====== DATA FOR PROCESSING

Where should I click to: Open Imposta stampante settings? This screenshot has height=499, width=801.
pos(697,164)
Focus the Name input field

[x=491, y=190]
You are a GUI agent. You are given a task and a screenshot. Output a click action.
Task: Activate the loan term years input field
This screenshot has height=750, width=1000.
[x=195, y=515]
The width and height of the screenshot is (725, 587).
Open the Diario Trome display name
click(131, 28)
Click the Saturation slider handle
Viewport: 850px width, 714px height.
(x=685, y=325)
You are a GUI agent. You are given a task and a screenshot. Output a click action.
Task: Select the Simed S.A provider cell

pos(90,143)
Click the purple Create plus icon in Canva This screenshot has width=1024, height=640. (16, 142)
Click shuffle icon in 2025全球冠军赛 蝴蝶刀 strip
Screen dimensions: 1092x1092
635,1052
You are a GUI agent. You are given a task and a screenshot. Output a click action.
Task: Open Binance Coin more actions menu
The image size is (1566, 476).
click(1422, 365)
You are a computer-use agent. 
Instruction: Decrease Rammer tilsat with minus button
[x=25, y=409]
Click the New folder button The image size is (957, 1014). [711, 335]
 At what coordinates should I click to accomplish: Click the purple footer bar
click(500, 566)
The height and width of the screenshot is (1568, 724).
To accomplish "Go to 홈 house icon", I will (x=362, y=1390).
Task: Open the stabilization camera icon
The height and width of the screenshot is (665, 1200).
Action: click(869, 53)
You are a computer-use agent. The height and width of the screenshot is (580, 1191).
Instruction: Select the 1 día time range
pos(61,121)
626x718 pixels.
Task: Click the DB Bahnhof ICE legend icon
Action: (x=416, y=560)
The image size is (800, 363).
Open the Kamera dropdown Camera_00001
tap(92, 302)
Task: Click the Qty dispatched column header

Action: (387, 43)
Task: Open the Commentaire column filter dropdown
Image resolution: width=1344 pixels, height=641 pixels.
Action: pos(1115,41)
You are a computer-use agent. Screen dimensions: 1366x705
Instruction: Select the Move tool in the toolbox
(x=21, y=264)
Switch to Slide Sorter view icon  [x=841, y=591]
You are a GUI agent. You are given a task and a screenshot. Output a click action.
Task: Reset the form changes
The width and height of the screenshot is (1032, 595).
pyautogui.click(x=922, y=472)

============

Only the number is needed: please work out how many lines in the data contain the string "computer".

* [ANSWER SECTION]:
3